_Prompt_:
If a line in the listing includes the word "chart", copy it out.

_Entries shown_:
Segment Open
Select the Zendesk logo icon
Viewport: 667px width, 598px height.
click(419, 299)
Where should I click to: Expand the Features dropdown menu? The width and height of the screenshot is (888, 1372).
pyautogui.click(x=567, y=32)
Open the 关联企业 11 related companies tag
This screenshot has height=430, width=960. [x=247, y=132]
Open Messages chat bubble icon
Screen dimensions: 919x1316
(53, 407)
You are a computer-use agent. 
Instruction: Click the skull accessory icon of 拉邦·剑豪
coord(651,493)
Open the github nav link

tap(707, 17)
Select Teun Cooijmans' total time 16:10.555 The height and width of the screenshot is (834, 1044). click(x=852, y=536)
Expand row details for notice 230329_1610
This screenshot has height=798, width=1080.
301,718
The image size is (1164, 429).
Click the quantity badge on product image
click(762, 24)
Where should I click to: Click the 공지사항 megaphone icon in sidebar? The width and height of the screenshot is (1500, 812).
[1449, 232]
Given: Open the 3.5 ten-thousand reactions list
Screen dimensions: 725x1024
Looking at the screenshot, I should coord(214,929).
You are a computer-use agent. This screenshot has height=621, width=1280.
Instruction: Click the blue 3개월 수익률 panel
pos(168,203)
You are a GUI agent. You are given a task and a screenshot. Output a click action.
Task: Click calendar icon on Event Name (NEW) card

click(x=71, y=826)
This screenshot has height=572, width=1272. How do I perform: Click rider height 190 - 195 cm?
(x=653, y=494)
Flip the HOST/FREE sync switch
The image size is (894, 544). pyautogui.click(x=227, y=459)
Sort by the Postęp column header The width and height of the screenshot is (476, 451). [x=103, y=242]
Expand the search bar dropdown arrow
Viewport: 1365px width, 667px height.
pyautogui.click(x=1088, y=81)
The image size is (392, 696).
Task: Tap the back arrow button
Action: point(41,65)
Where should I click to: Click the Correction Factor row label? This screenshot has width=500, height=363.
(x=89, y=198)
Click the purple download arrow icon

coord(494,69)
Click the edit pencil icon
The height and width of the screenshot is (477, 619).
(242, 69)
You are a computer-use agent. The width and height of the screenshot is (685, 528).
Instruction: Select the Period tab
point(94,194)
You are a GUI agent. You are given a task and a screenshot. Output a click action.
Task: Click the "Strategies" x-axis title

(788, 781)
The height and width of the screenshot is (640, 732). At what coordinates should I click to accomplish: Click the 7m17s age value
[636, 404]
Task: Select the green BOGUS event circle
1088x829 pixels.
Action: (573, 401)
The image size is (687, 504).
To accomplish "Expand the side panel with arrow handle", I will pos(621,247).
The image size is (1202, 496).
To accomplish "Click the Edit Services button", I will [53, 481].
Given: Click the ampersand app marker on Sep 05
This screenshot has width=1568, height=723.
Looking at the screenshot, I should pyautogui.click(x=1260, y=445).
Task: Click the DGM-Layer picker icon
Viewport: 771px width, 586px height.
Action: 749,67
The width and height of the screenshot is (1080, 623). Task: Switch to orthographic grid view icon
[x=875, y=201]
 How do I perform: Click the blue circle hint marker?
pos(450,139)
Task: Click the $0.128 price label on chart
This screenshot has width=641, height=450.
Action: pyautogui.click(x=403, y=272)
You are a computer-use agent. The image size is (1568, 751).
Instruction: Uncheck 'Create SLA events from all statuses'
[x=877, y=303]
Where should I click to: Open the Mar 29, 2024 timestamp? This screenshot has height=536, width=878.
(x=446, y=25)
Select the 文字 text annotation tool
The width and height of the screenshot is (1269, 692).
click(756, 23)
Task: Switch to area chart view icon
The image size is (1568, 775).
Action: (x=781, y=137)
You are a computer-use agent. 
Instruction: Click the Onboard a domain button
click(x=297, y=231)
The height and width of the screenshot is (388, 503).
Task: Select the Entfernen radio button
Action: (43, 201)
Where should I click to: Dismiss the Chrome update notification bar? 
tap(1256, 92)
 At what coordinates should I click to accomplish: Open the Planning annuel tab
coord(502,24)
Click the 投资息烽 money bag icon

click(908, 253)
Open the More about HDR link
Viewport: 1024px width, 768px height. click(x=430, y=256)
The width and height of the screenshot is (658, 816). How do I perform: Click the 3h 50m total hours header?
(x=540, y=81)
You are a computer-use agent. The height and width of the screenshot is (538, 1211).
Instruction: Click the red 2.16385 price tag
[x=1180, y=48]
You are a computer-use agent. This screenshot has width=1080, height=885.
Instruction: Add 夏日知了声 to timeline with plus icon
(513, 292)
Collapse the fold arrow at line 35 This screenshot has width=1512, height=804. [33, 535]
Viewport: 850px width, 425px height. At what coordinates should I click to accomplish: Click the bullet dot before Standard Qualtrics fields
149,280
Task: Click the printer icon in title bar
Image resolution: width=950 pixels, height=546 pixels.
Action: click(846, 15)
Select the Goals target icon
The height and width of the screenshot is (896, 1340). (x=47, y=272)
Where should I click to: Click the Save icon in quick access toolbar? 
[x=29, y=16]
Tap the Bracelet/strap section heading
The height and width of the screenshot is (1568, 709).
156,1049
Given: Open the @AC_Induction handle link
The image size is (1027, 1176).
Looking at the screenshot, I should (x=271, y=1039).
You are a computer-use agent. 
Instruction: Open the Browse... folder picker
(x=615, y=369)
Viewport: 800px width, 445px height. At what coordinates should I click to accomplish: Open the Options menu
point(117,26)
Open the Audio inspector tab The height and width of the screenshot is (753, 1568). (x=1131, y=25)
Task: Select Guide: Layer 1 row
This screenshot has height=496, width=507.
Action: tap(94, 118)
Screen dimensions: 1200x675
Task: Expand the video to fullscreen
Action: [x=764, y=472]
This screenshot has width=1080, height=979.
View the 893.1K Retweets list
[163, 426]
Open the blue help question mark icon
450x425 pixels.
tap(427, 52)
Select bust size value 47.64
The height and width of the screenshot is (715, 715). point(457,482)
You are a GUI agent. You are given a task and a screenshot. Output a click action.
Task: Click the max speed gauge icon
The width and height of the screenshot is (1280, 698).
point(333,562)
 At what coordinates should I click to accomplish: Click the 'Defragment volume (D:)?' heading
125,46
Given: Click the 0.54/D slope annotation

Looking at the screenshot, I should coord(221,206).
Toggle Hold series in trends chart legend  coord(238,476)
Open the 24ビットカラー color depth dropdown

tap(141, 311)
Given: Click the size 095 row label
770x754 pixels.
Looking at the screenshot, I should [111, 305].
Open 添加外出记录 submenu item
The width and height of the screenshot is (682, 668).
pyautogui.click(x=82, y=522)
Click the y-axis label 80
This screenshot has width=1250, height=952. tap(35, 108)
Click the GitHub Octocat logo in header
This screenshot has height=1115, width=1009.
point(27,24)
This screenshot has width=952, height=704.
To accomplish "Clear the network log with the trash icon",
Segment Closed
_Problem solution_:
Task: Click the $0.128 price label on chart
Task: Switch to area chart view icon
Toggle Hold series in trends chart legend  coord(238,476)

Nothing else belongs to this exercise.